Well, we argued over a closely-related topic.
?
Posted by: strange gods before me | June 14, 2009 1:14 PM
We have proof that the Israeli army deliberately seeks out Palestinian children as targets.
Why? Partly because the Israeli army is increasingly being taken over by religious fundamentalists who view the Palestinians as subhuman.
Posted by: Cimourdain | June 18, 2009 5:38 AM
Reviewed my accounts of the punishment of "Jews in the rain" and found the last case from the 1970s.
Oh, I should concede another point: there were a bunch of people going on about the dangers of "brown skinned people with funny Arabic names", namely the collection of Democrats, media airheads like Chris Matthews and so forth who participated in the screaming that "Bush is letting Ay-rabs run the ports" during that Dubai business. Those of us who are free of this idiotic prejudice, and who actually know something about the Jihad, were aware that the country managing the ports before hand - Great Britain - has furnished more Jihadists and members of Al Qaeda than Dubai.

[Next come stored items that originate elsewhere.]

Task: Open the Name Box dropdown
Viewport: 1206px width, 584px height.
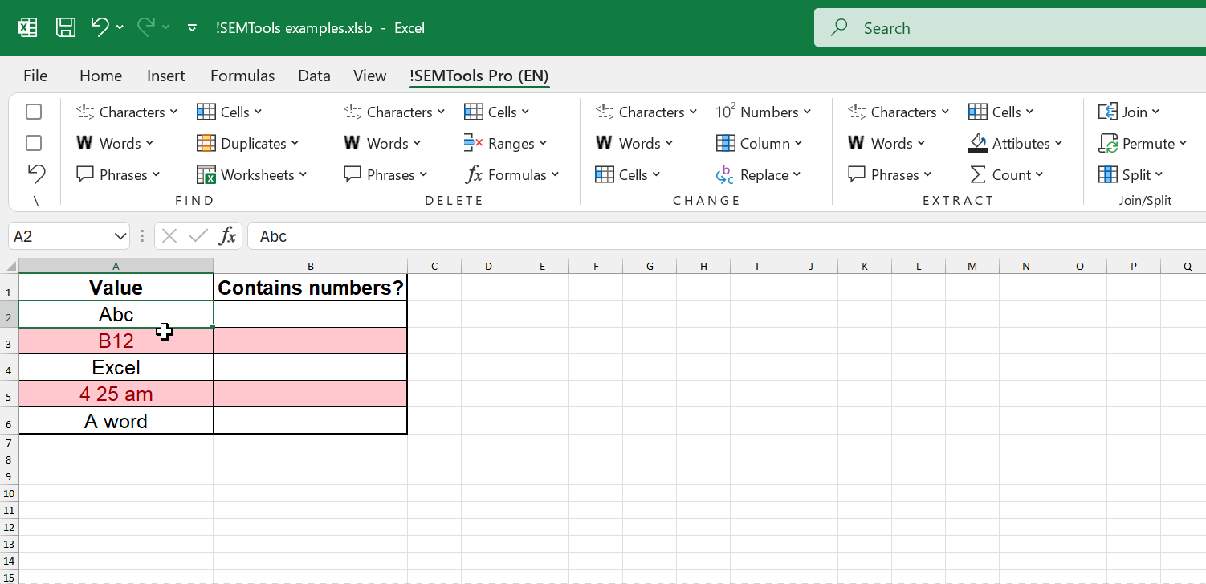Action: pyautogui.click(x=120, y=235)
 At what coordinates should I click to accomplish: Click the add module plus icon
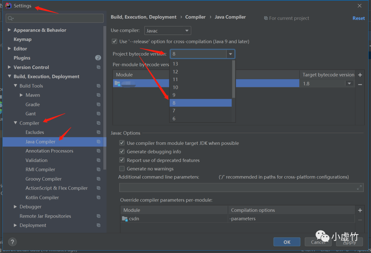pos(360,75)
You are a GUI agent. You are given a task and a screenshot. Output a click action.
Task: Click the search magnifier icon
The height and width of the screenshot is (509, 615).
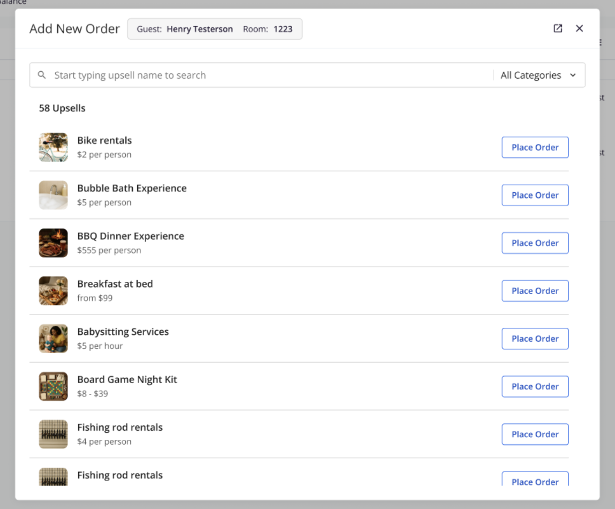pos(42,75)
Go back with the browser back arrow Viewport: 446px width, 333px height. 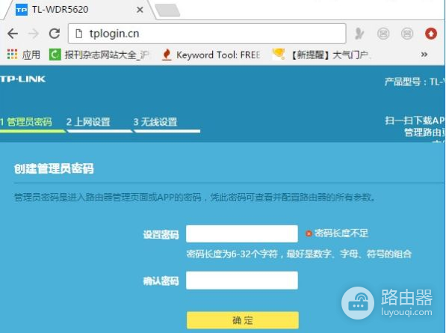tap(13, 34)
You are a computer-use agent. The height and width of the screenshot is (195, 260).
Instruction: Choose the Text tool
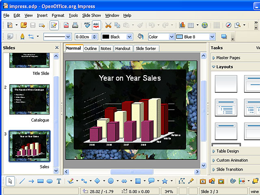[x=59, y=181]
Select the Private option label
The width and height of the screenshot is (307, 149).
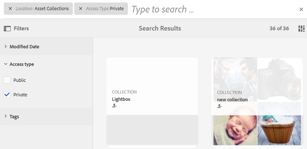click(x=20, y=95)
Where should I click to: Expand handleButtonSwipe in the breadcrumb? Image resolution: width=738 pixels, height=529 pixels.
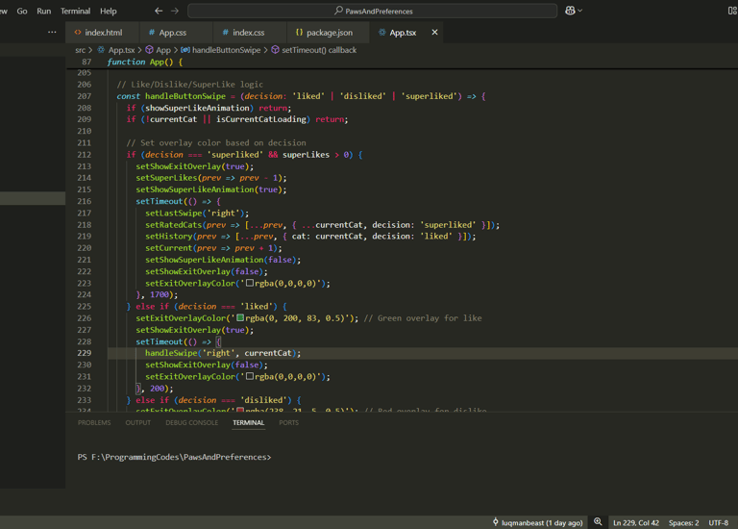pos(225,50)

Of course, this is the kind of thing that you get when you are obsessed with race. Again, not my business.
My points about Israel rest on a great deal of knowledge about how, exactly, the Muslim
Arabs - rebranded as "Palestinians" since the 1960s for propaganda purposes - treated the Jews and the Christians and the Yezidi and so on for over a millennium when they could get away with it.
Posted by: Kai | July 17, 2009 11:37 AM
Just an FYI, b/c I haven't seen this noted anywhere else & it was being questioned... I used to know the person who created/runs http://www.antichrist.net/ and he is not the same person, nor is he related to, the aforementioned killer. He is indeed significantly younger than the killer, but is an adult himself. He's actually quite brilliant & does much more with his time, energy, & money than just listening to "deth metal" and running said website. The whole apostle thing in question (if I recall correctly) is, at its core, basically other Atheists that connected online & created an Atheist version of the bible's apostles. They're (somewhat, given the situation at hand) like-minded members of that network/site & as such, have their own 'branched-off' pages therein. Hence, James Von Brunn having a page. I honestly don't think Steve (the site owner) would have thought James would go on a shooting spree and I don't believe he was involved in any way (other than the noted web page he hosted). Granted, you can never REALLY know someone, especially in an online-only 'relationship' (I use the term in the general sense), but it's my opinion, from what I know of him, that the extremity of James' views are not shared by the main-site's owner. Hope this clarifies any remaining questions about those sites & the posters' identities.